§ DATA SHOWN:
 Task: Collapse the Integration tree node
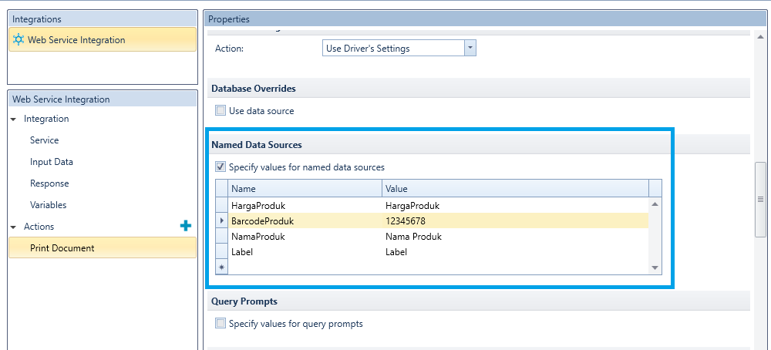click(13, 119)
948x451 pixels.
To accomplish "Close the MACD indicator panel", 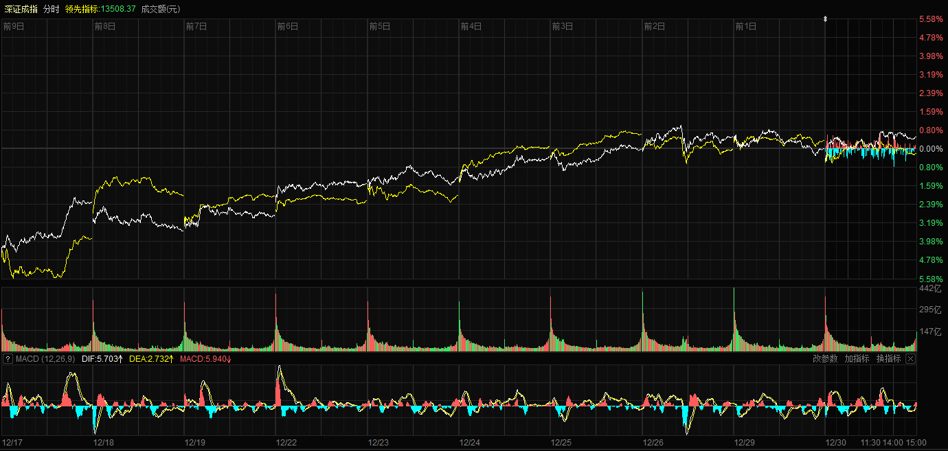I will [x=910, y=358].
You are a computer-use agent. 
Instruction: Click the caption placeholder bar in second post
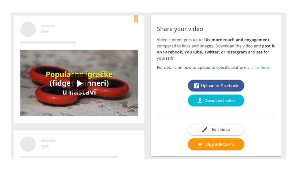click(69, 157)
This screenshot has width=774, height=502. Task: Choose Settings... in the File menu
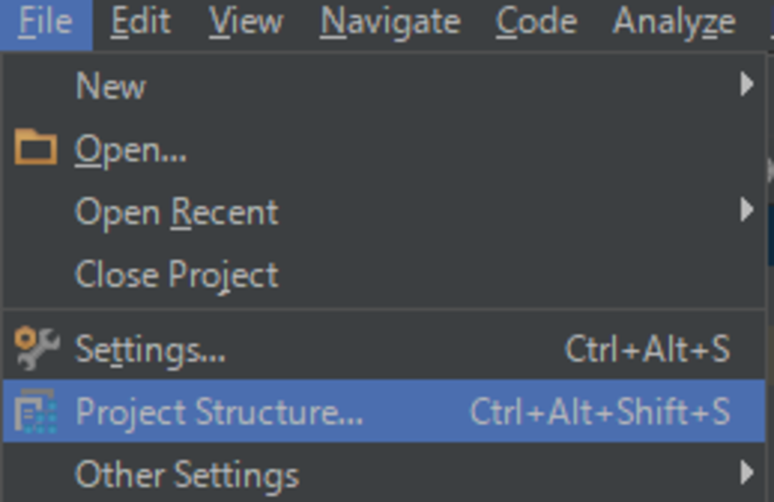[151, 349]
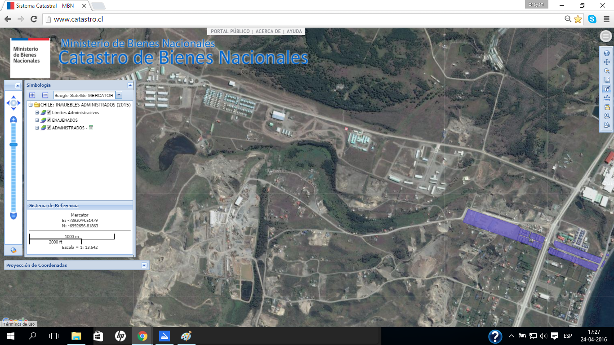Disable the ADMINISTRADOS layer checkbox
Image resolution: width=614 pixels, height=345 pixels.
[x=49, y=128]
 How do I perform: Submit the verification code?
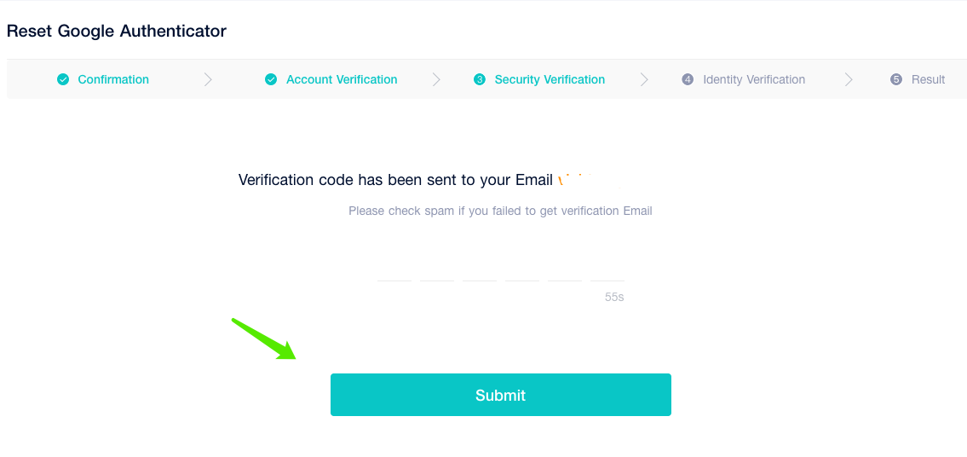point(501,395)
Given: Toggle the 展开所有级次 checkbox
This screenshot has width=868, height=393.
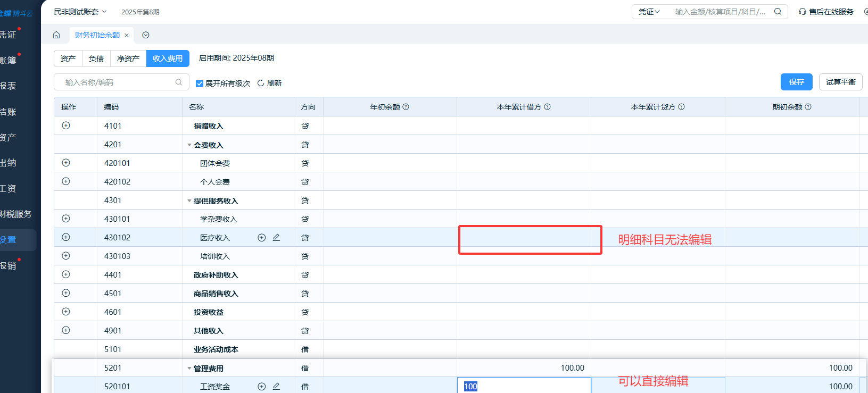Looking at the screenshot, I should click(x=200, y=83).
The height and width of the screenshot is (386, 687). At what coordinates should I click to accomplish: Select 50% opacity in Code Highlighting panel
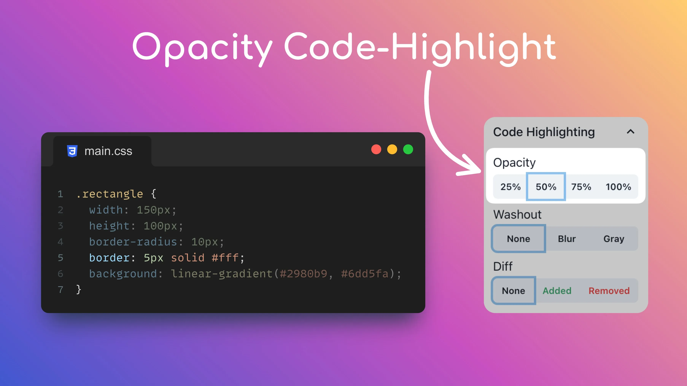[545, 187]
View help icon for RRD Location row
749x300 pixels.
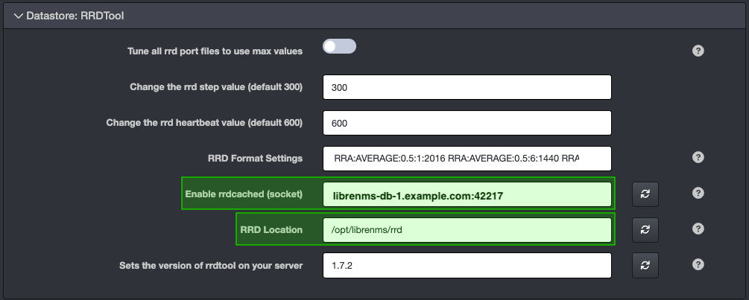pos(698,229)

§ TASK: Reproduce the lines of the listing exactly, starting at the one that contains "The height and" and continuing through the final line, but leave out the pictures.

§ EXERCISE ANSWER:
The height and width of the screenshot is (386, 687). At what coordinates should I click to accomplish: Select 50% opacity in Code Highlighting panel
[545, 187]
View help icon for RRD Location row
749x300 pixels.
pos(698,229)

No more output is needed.